**PAGE EXTRACT:**
** begin **

- Born: 1966 (age 59–60) Prescot, Lancashire, England
- Genres: Folk; pop; rock and roll;
- Occupations: Composer, singer-songwriter, musician, actor, producer
- Instruments: Guitar, Vocals
- Years active: 1984–present
- Labels: Magnet, Probe Plus, Planet Records UK, J & K

= Ian Finney =

English composer, musician, songwriter and actor

Ian Finney is an English composer, guitarist, multi-instrumentalist, songwriter and actor. He was lead guitarist as part of the acoustic pop group The Tempest and is now a solo artist. He was brought up in the town of Widnes, Cheshire.

==Early career==
Ian Finney was born in 1966 in Prescot, Lancashire, England. Aged seventeen, he signed a £1.25 million deal with Michael Levy's Magnet Records in May 1984 as lead guitarist with the band The Tempest. While later achieving chart success and cult status in Japan and Spain, the group achieved little chart success in the UK, reaching just outside the Top 100.

** end **

**WHAT THIS EXERCISE ASKS:**
(1) From the Ian Finney biography, output everything from "English composer, musician, songwriter" down to "the Top 100.", copied word for word.
(2) According to the Ian Finney biography, which record company did Finney sign with in May 1984?

**DATA RECORDS:**
** begin **

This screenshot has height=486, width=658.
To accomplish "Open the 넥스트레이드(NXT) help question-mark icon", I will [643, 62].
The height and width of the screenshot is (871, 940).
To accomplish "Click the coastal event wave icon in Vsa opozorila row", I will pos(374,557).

** end **
** begin **

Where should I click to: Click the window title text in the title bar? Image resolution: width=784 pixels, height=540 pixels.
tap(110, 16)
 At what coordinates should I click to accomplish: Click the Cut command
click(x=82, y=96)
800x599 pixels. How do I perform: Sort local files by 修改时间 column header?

** end **
** begin **

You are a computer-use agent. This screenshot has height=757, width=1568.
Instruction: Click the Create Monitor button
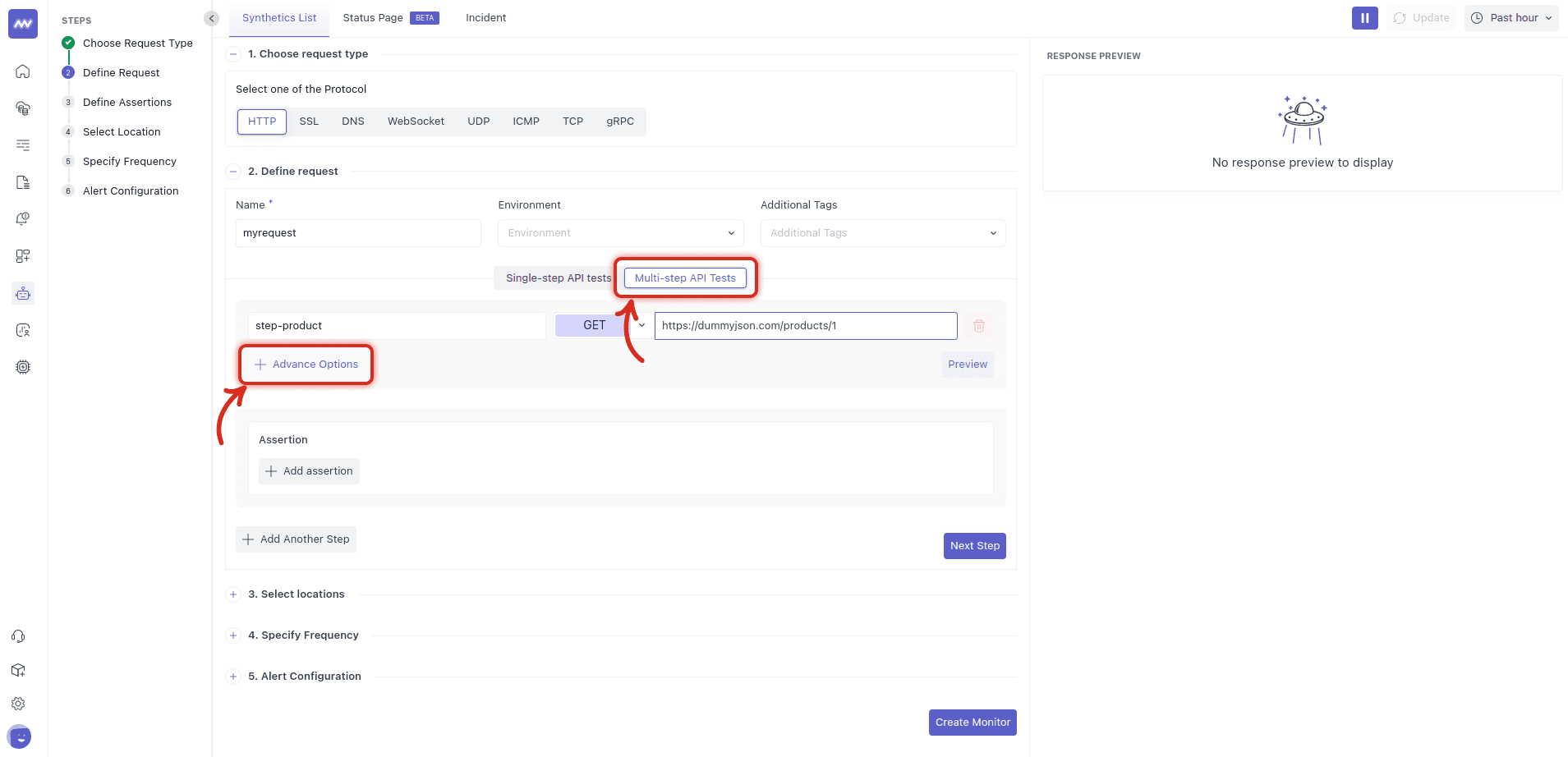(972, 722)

** end **

**SOLUTION LIST:**
(1)
English composer, musician, songwriter and actor

Ian Finney is an English composer, guitarist, multi-instrumentalist, songwriter and actor. He was lead guitarist as part of the acoustic pop group The Tempest and is now a solo artist. He was brought up in the town of Widnes, Cheshire.

==Early career==
Ian Finney was born in 1966 in Prescot, Lancashire, England. Aged seventeen, he signed a £1.25 million deal with Michael Levy's Magnet Records in May 1984 as lead guitarist with the band The Tempest. While later achieving chart success and cult status in Japan and Spain, the group achieved little chart success in the UK, reaching just outside the Top 100.

(2) Michael Levy's Magnet Records.